皆さんは、部活やアルバイト先などの人間関係で揉めたことはありませんか? あるいは、社会人が上司や同僚との関係に悩んでいるという話を聞いたことはないでしょうか? 「組織コミュニケーション」とは、何らかの共通する目的を達成するために集まっている集団(=組織)の中でのコミュニケーションのあり方を考える学問のことをいいます。
経営学が "社長"の目線でものを考える傾向であるのに対し、組織コミュニケーション論は、「もっとイキイキ働くには」「多様なバックグラウンドのメンバーでチームワークを築くには」など、一人ひとりの"社員"の立場に立って考える学問ともいえるでしょう。
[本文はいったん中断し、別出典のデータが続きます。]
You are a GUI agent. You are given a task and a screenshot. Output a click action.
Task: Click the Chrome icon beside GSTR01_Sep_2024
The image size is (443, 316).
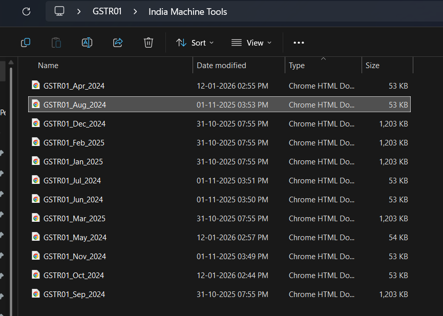35,294
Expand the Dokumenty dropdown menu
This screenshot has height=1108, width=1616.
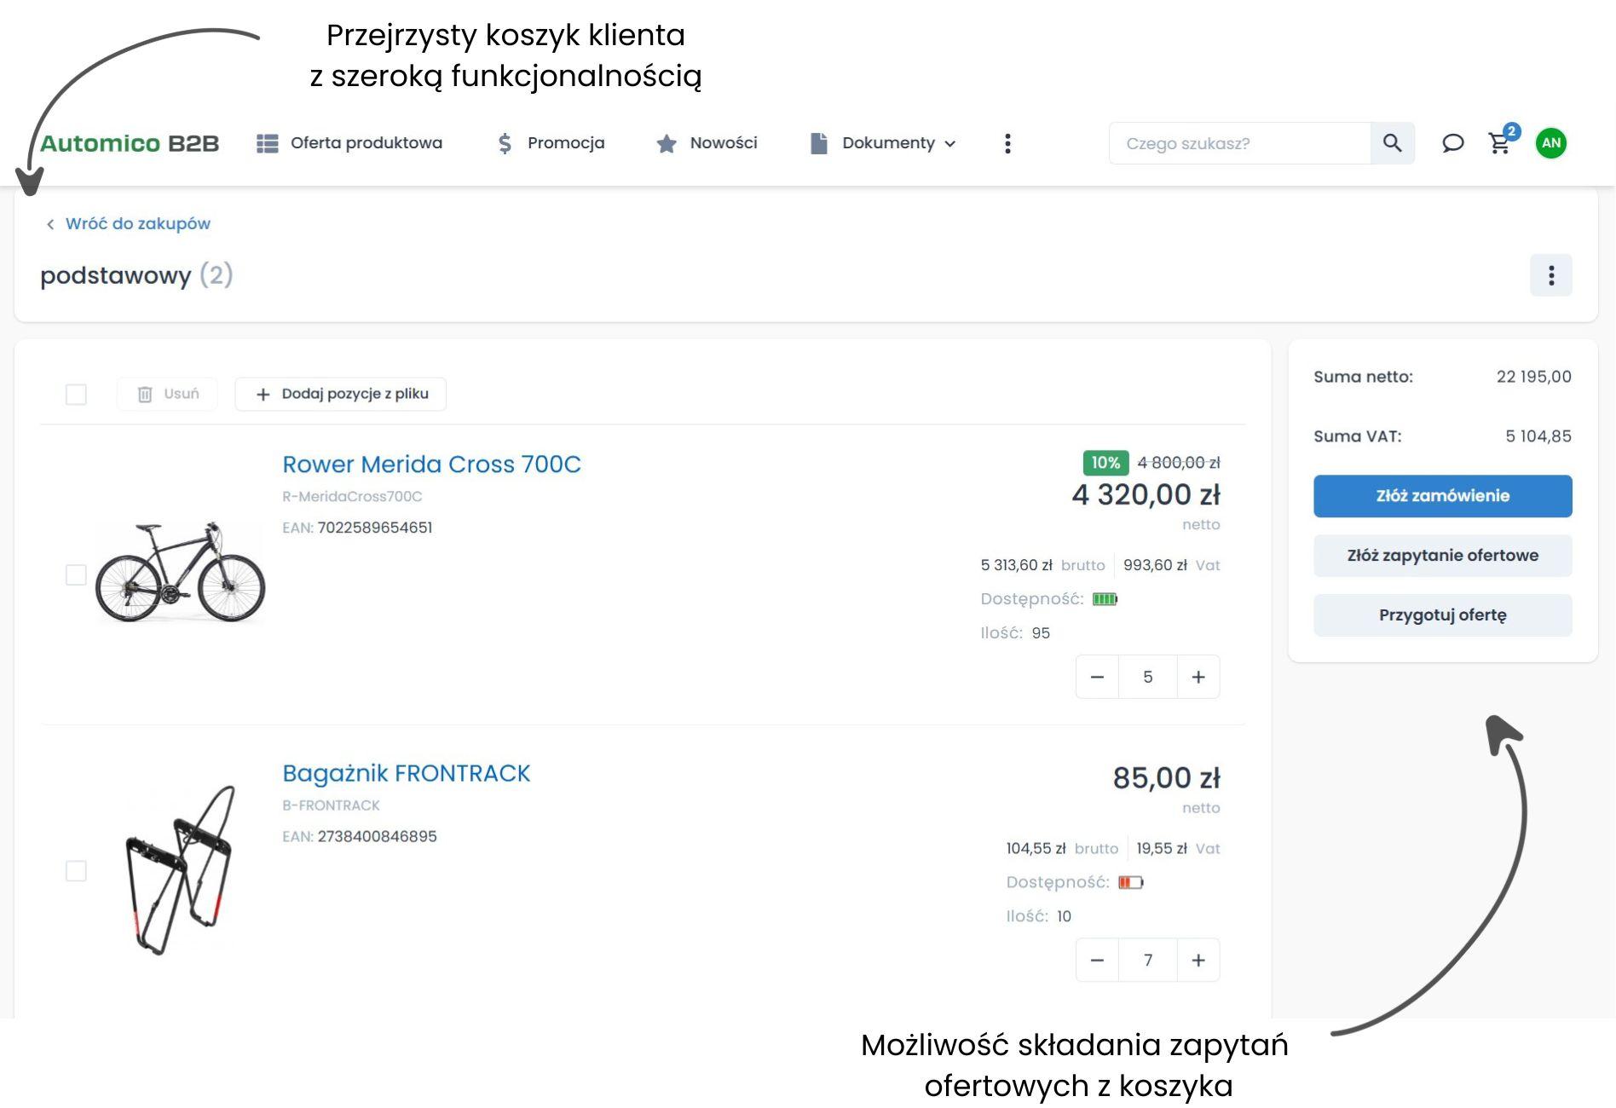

欧米の会社の多くが、明確な職務に人をあてはめる「ジョブ型」(いわゆる"就職")であるのに対し、日本の会社の多くは、まず人ありきで職務は限定されない「メンバーシップ型」(いわゆる"入社")の組織といわれます。それぞれ長所・短所はありますが、私は日本型組織の最大のメリットは「現場からイノベーションが生まれやすいこと」だと考えています。
ヤマト運輸の事例を見てみましょう。いまやおなじみの「スキー宅急便」は80年代初め、長野の営業所の社員が「スキー板を担いで移動するのが大変そうだから」と発案し事業化されたものだそうです。トップダウンで指示された仕事だけをこなしていればいいという意識ならば、この事業は決して生まれなかったでしょう。「より良い商品・サービスを社会に提供したい」「この会社を良くしたい」という現場社員の高いモチベーションは、日本の企業の大きな強みなのです。
「社会」が変われば「組織」が変わり、組織が変われば「仕事」も変わります。いま日本企業が抱える諸問題は、メンバーシップ型モデルの新たなあり方が問われている、ということでもあります。
例えば女性活用の問題は、戦後に形成されたメンバーシップ型モデルの負の側面の一つでしょう。国や企業が男性を主戦力と捉えていた時代を経て、いまや女性の進学率やキャリアに対する意識は様変わりしました。今日の男性管理職には、自身の時代とは大きく異なるマネジメントが求められているのです。
またブラック企業の問題は、メンバーシップ型の働き方を会社が悪用した結果です。職務が明確でない分、あれもこれもと過密な労働を押し付けてしまったのです。かつてのような安定的成長が望めないいま、どのような人事メカニズムが望ましいのか、私自身も新たなモデルの提唱に挑戦しているところです。
3年生は2つのグループに分かれて研究しています。テーマは「メンバーの主体性が集団浅慮(集団で考えることによって適切な判断がなされない現象)に与える影響」「上司の言動が部下のワークエンゲイジメントに与える影響」。問題意識を明確にし、先行研究を検討し、仮説を立て、調査・分析して論文(1万字)にまとめるという研究活動に1年間かけて取り組みます。これは、もちろん簡単なことではありませんが、皆で試行錯誤しながら頑張っています。
ただ学部生ですから、仮説通りに結果を出すことはそれほど重視していません。むしろゼミでは、仮説通りに結果が得られなかった原因をしっかり考えるという経験をしてほしいと思っています。その経験を通じて、卒業研究や卒業後の仕事でうまくいかないときに、新しいアイディアを生み出す心構えと能力を養えるからです。
「大学は遊ぶ所だ」という人もいますが、大学全入時代のいま、大卒ということだけではもはやブランドになりません。そして、4年間で「何をどんな深度で学ぶか」は君たち一人ひとりに委ねられています。この時期の努力の量、時間の使い方次第では飛躍的に成長できます。東経大、特にコミュニケーション学部は、少人数教育が特長で教員との距離も近いですからどんどん活用してください。主体的・積極的に学ぶ心意気のある学生をお待ちしています。
※掲載されている教員・学生の所属学部・職位・学年及び研究テーマ等は、取材当時のものです。